What kit do junior cricketers need?

For the youngest age groups, very little - a club bag of soft or Incrediballs, plastic stumps and a few bats means children can start with nothing of their own. As they move onto a harder ball, each child needs a correctly sized bat, pads, batting gloves, a box (abdominal protector) and a helmet with a grille; whites are usually only needed for match days and many clubs are relaxed about them at colts level. Buy a shared club kit bag for the shared items and let families add personal kit gradually. Getting the bat size right for the child's height matters more than the brand.

What are ECB All Stars and Dynamos Cricket?

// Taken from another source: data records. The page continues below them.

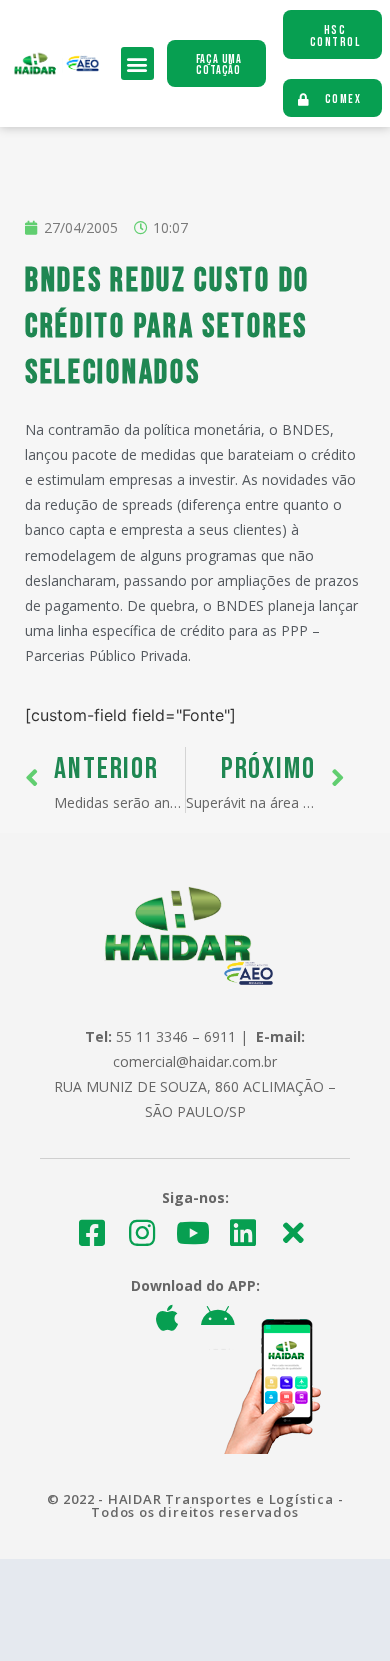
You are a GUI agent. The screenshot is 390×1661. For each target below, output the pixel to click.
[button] (137, 63)
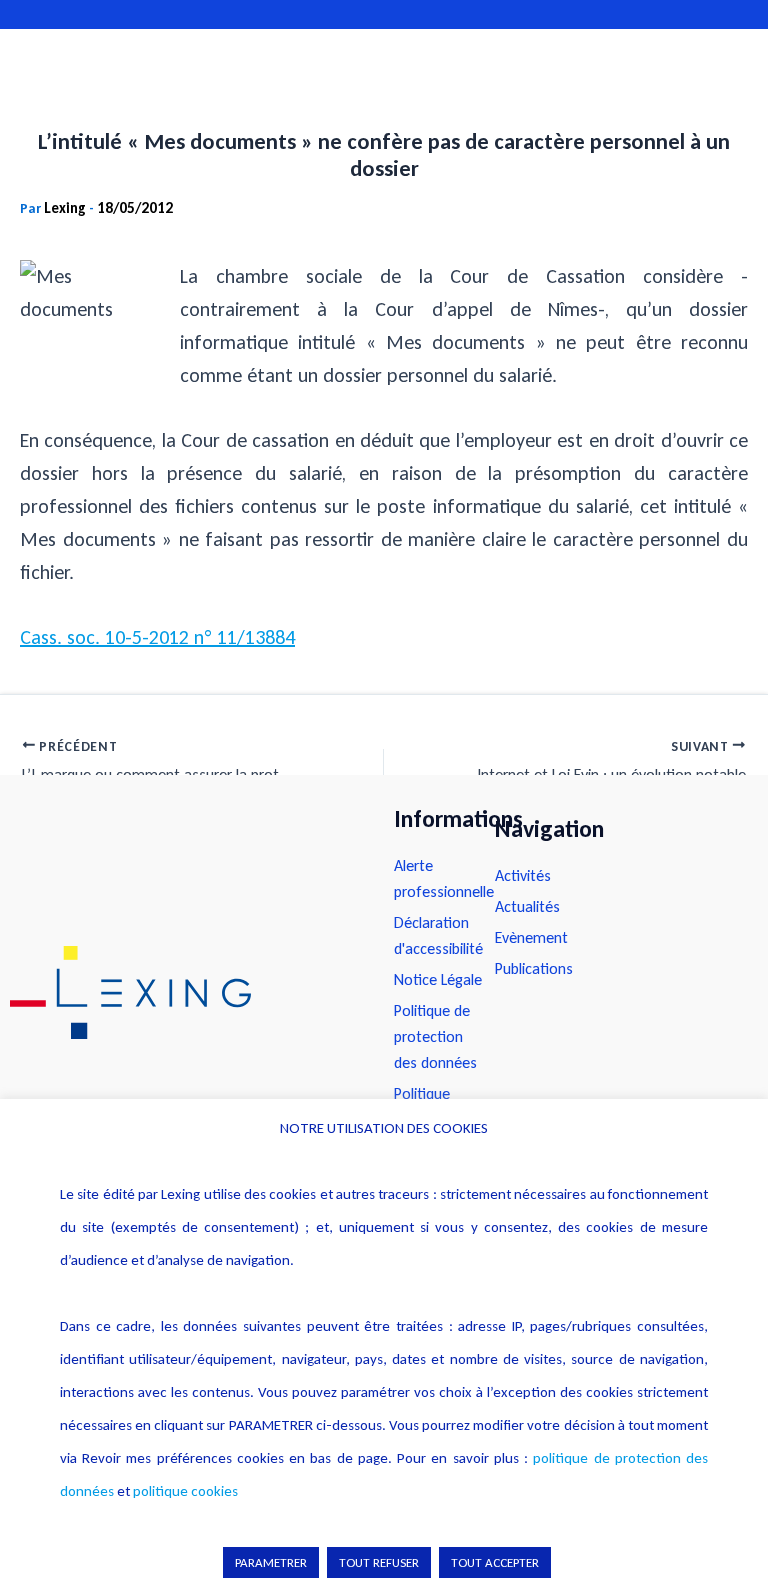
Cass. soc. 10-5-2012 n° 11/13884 (157, 637)
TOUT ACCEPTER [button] (495, 1562)
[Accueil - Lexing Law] (182, 992)
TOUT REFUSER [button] (379, 1562)
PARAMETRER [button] (271, 1562)
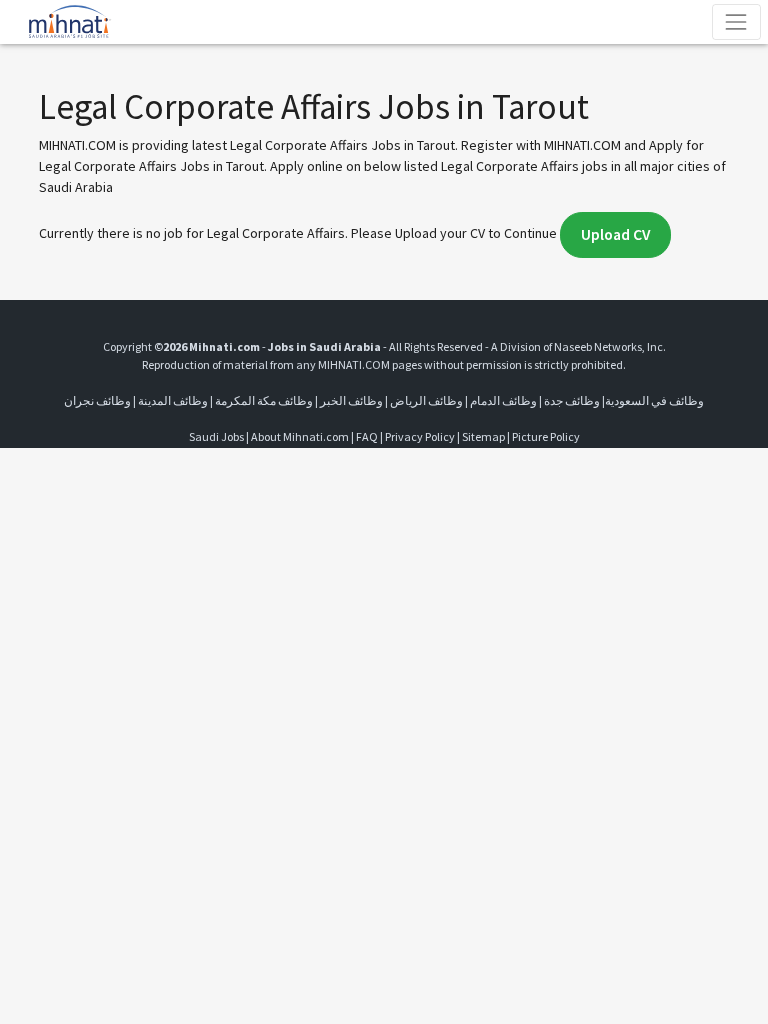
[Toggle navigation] (736, 21)
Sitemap (483, 436)
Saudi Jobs (216, 436)
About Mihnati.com (301, 436)
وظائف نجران (97, 400)
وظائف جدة (572, 400)
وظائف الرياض (426, 400)
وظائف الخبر (351, 400)
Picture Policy (546, 436)
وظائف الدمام (503, 400)
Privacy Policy (420, 436)
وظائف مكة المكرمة (264, 400)
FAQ (367, 436)
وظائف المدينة (173, 400)
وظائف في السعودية (654, 400)
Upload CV (615, 234)
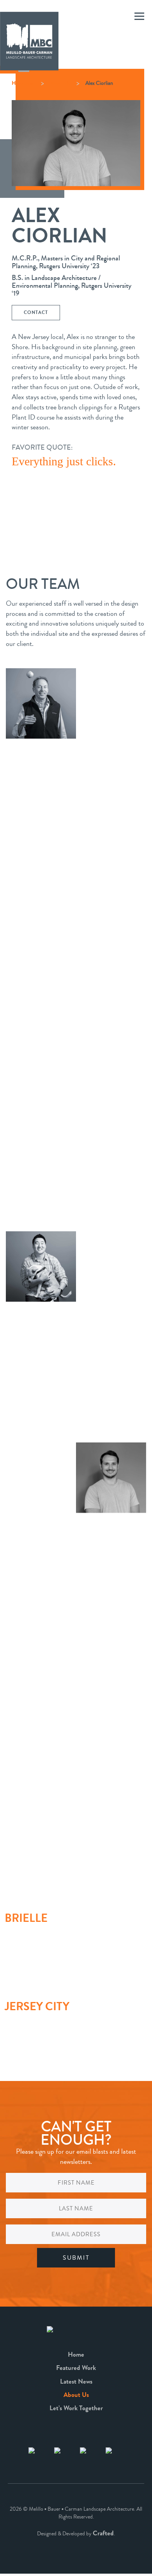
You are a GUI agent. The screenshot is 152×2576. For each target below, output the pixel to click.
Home (76, 2354)
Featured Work (76, 2368)
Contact (36, 312)
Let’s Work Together (76, 2408)
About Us (60, 83)
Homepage (23, 83)
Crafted (103, 2533)
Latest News (76, 2381)
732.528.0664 (18, 1942)
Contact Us (37, 1961)
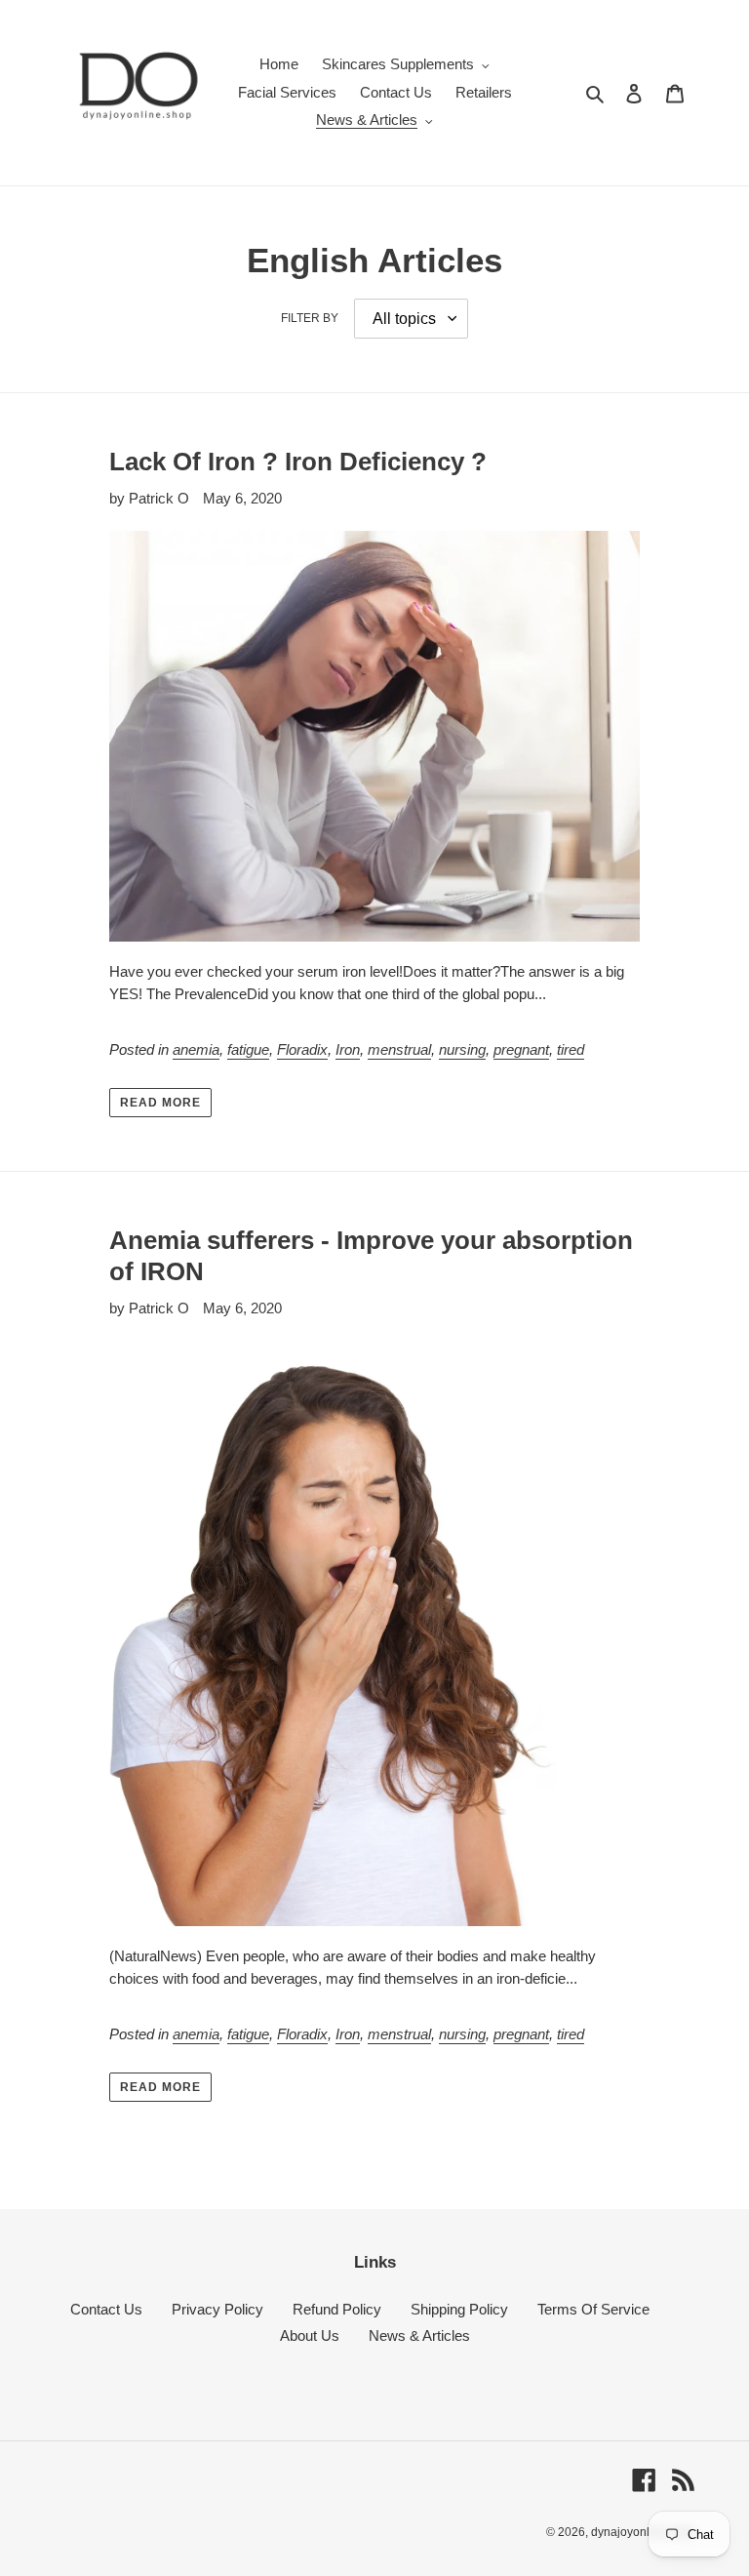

They are the ECB's two entry-level programmes for children. All Stars Cricket introduces 5 to 8 year-olds to the game through fun, soft-ball activity, and every child receives a kit pack when they sign up. Dynamos Cricket is the next step for roughly 8 to 11 year-olds, bridging into junior club cricket with countdown games and a more game-based approach. Both are run through ECB-affiliated clubs, give your colts section a ready-made starting point, and are an easy, well-supported way for a new volunteer to get children playing.

How do I sort fixtures for a new junior team?

Start with friendlies before you commit to a league. Ask your club's junior coordinator and other local colts managers - most counties have an active network and a fixtures contact - and aim for a handful of relaxed midweek or weekend games against similar age groups. Agree format, ball type, ground and start time in advance, and always have a clear weather and contact plan so nobody turns up to a cancelled match. Once your squad is settled and you know your numbers, you can look at entering a local junior league the following season.